The remarks were the first time that the NFL commissioner has been seen in public for more than a week.
"I got it wrong with the handling of the Ray Rice matter and I am sorry for that. I got it wrong on a number of levels from the process that I led to the decision that I reached. I don't expect anyone just to take my word," Goodell admitted. "I believe in accountability i understand the challenges before me and I will be held accountable for meeting them."
The news conference came a day after Goodell sent out a memo to teams, saying the NFL has initiated a "long-term commitment to help people affected by domestic violence and sexual assault."
Also Thursday, the NFL partnered with the National Domestic Violence Hotline and the National Sexual Violence Resource Center to help women who have suffered from abuse.

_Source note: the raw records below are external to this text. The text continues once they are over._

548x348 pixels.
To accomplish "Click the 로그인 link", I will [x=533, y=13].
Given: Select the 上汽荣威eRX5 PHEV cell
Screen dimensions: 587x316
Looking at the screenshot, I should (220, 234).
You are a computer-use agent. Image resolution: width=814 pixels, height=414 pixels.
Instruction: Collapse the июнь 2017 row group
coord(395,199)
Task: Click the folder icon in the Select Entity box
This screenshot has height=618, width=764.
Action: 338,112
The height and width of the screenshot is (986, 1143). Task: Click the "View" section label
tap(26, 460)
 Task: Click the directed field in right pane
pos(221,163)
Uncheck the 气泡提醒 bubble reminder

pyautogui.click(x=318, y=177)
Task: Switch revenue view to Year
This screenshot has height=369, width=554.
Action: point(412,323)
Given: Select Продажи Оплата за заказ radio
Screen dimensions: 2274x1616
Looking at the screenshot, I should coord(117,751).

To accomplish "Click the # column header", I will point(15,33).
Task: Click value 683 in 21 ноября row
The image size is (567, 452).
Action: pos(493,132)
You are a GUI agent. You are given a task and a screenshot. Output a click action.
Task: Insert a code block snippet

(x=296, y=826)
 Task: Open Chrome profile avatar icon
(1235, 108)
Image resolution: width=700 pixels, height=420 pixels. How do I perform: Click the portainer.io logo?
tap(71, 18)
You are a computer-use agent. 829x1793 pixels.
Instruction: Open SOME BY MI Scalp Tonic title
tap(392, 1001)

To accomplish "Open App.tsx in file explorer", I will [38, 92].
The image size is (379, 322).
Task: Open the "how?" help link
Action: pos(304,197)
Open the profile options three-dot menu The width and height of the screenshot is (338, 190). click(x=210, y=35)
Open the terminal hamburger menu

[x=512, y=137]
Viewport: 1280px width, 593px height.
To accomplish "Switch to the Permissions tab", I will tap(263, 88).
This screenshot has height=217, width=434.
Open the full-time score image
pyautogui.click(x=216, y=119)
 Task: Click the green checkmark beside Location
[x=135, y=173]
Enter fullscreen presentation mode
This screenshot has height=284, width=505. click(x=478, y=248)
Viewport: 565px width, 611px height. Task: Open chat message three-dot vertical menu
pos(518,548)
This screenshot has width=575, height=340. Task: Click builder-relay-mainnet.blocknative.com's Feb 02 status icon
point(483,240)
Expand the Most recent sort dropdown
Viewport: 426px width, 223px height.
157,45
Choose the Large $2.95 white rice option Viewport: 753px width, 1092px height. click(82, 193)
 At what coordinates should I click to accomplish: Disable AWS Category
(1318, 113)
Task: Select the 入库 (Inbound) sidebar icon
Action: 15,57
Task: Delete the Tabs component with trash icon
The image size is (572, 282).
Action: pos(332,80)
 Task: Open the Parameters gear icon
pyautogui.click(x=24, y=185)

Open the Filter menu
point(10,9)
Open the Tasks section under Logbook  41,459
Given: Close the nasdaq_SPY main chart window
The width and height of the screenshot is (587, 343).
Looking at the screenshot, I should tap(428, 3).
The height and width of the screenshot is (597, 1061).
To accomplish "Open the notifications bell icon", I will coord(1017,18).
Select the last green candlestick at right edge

"We have never had the funding needed to meet the demand for our services from those seeking help with domestic violence and dating abuse. Last year, because of this lack of resources, more than 77,000 calls went unanswered. Recent domestic violence incidents involving NFL players pushed the capacity of our organization to unprecedented levels," said Katie Ray-Jones, President and CEO of the National Domestic Violence Hotline.
The move comes after the NFL has been hit with several high-profile cases of players arrested for domestic violence. The league has also come under fire for the way it has handled cases in the past.
The National Domestic Violence Hotline said that just days after the release of a video last week showing Baltimore Ravens running back Ray Rice punching his then-fianc in an elevator, the Hotline's call volume increased by 84 percent.
Goodell, who has come under fire in recent days with some calling on him to resign, said the NFL is also educating all its employees.
"We are also proceeding to implement broad educational programs within our league. Starting within the next 30 days, all league and team personnel -- including executives, coaches, players and staff -- will participate in education sessions on domestic violence and sexual assault. These initial sessions will begin to provide the men and women of the NFL with information and tools to understand and recognize domestic violence and sexual assault. We will work with the NFL Players Association to develop and present this training in the most effective way," he said in the memo.
Not everyone, however, is happy with the NFL's efforts.
In a statement prior to Goodell's remarks, Crest, a league sponsor, said "it believes Breast Cancer Awareness is a critically important program to support women and their health, and, as planned, is making a $100,000 donation to the American Cancer Society for breast cancer awareness and will participate in media and retailer activities to help drive attention to the cause. The brand has decided to cancel on-field activation with NFL teams."
In response, the league said, "We are looking forward to our sixth year of the Crucial Catch campaign, in partnership with the American Cancer Society. We understand the ways the last week have impacted our partners, including Crest. Players will still have the option to wear pink gear, including mouthguards, as planned, this year."